** STORED RECORDS **

■ ■ ■ ■ ■ ■ ■

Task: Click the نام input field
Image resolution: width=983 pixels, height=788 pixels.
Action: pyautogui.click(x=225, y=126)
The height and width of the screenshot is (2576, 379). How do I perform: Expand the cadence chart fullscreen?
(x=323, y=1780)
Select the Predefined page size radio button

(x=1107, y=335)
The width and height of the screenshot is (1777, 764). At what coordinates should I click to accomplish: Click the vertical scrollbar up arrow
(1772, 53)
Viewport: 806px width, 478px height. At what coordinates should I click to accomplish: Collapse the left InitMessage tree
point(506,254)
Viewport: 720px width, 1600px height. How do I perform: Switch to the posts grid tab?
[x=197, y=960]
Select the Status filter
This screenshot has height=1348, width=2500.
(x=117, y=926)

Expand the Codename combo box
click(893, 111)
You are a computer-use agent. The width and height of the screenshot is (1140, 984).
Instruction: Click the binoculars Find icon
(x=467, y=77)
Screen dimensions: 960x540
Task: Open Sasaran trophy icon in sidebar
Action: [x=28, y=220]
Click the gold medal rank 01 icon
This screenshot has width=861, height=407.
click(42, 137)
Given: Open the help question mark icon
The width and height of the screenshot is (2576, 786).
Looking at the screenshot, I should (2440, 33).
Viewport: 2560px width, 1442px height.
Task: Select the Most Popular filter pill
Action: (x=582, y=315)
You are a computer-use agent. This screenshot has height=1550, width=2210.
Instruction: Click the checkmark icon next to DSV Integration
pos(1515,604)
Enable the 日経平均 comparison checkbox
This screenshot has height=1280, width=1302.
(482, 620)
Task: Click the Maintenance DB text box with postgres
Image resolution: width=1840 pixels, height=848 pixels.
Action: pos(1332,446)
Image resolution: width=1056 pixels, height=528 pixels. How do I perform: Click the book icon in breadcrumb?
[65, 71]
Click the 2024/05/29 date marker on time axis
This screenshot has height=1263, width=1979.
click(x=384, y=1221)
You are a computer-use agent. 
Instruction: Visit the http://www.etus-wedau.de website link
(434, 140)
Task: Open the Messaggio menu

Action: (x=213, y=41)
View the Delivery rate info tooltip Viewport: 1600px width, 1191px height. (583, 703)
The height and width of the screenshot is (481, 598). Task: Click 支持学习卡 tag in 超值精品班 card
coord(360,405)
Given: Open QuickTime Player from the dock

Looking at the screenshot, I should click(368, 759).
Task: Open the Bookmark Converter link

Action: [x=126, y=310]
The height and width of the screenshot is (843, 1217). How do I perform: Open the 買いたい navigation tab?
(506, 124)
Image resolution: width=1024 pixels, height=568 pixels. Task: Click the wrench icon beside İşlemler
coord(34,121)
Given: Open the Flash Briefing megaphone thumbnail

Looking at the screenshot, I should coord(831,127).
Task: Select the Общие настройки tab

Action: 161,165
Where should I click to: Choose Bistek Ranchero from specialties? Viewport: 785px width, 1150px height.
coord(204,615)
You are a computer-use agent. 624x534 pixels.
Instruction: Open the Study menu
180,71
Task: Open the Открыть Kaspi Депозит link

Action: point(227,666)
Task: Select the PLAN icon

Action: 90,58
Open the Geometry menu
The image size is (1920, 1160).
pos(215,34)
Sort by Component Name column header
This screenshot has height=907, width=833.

■ ■ ■ ■ ■ ■ ■

** OBJECTIVE **
Repeat all of the rows above word for word, in the same order.

** RESPONSE TO THIS TASK **
Task: Click the نام input field
Image resolution: width=983 pixels, height=788 pixels.
Action: pyautogui.click(x=225, y=126)
The height and width of the screenshot is (2576, 379). How do I perform: Expand the cadence chart fullscreen?
(x=323, y=1780)
Select the Predefined page size radio button

(x=1107, y=335)
The width and height of the screenshot is (1777, 764). At what coordinates should I click to accomplish: Click the vertical scrollbar up arrow
(1772, 53)
Viewport: 806px width, 478px height. At what coordinates should I click to accomplish: Collapse the left InitMessage tree
point(506,254)
Viewport: 720px width, 1600px height. How do I perform: Switch to the posts grid tab?
[x=197, y=960]
Select the Status filter
This screenshot has height=1348, width=2500.
(x=117, y=926)

Expand the Codename combo box
click(893, 111)
You are a computer-use agent. The width and height of the screenshot is (1140, 984).
Instruction: Click the binoculars Find icon
(x=467, y=77)
Screen dimensions: 960x540
Task: Open Sasaran trophy icon in sidebar
Action: [x=28, y=220]
Click the gold medal rank 01 icon
This screenshot has width=861, height=407.
click(42, 137)
Given: Open the help question mark icon
The width and height of the screenshot is (2576, 786).
Looking at the screenshot, I should (2440, 33).
Viewport: 2560px width, 1442px height.
Task: Select the Most Popular filter pill
Action: (x=582, y=315)
You are a computer-use agent. This screenshot has height=1550, width=2210.
Instruction: Click the checkmark icon next to DSV Integration
pos(1515,604)
Enable the 日経平均 comparison checkbox
This screenshot has height=1280, width=1302.
(482, 620)
Task: Click the Maintenance DB text box with postgres
Image resolution: width=1840 pixels, height=848 pixels.
Action: pos(1332,446)
Image resolution: width=1056 pixels, height=528 pixels. How do I perform: Click the book icon in breadcrumb?
[65, 71]
Click the 2024/05/29 date marker on time axis
This screenshot has height=1263, width=1979.
click(x=384, y=1221)
You are a computer-use agent. 
Instruction: Visit the http://www.etus-wedau.de website link
(434, 140)
Task: Open the Messaggio menu

Action: (x=213, y=41)
View the Delivery rate info tooltip Viewport: 1600px width, 1191px height. (583, 703)
The height and width of the screenshot is (481, 598). Task: Click 支持学习卡 tag in 超值精品班 card
coord(360,405)
Given: Open QuickTime Player from the dock

Looking at the screenshot, I should click(368, 759).
Task: Open the Bookmark Converter link

Action: [x=126, y=310]
The height and width of the screenshot is (843, 1217). How do I perform: Open the 買いたい navigation tab?
(506, 124)
Image resolution: width=1024 pixels, height=568 pixels. Task: Click the wrench icon beside İşlemler
coord(34,121)
Given: Open the Flash Briefing megaphone thumbnail

Looking at the screenshot, I should coord(831,127).
Task: Select the Общие настройки tab

Action: 161,165
Where should I click to: Choose Bistek Ranchero from specialties? Viewport: 785px width, 1150px height.
coord(204,615)
You are a computer-use agent. 624x534 pixels.
Instruction: Open the Study menu
180,71
Task: Open the Открыть Kaspi Депозит link

Action: point(227,666)
Task: Select the PLAN icon

Action: 90,58
Open the Geometry menu
The image size is (1920, 1160).
pos(215,34)
Sort by Component Name column header
This screenshot has height=907, width=833.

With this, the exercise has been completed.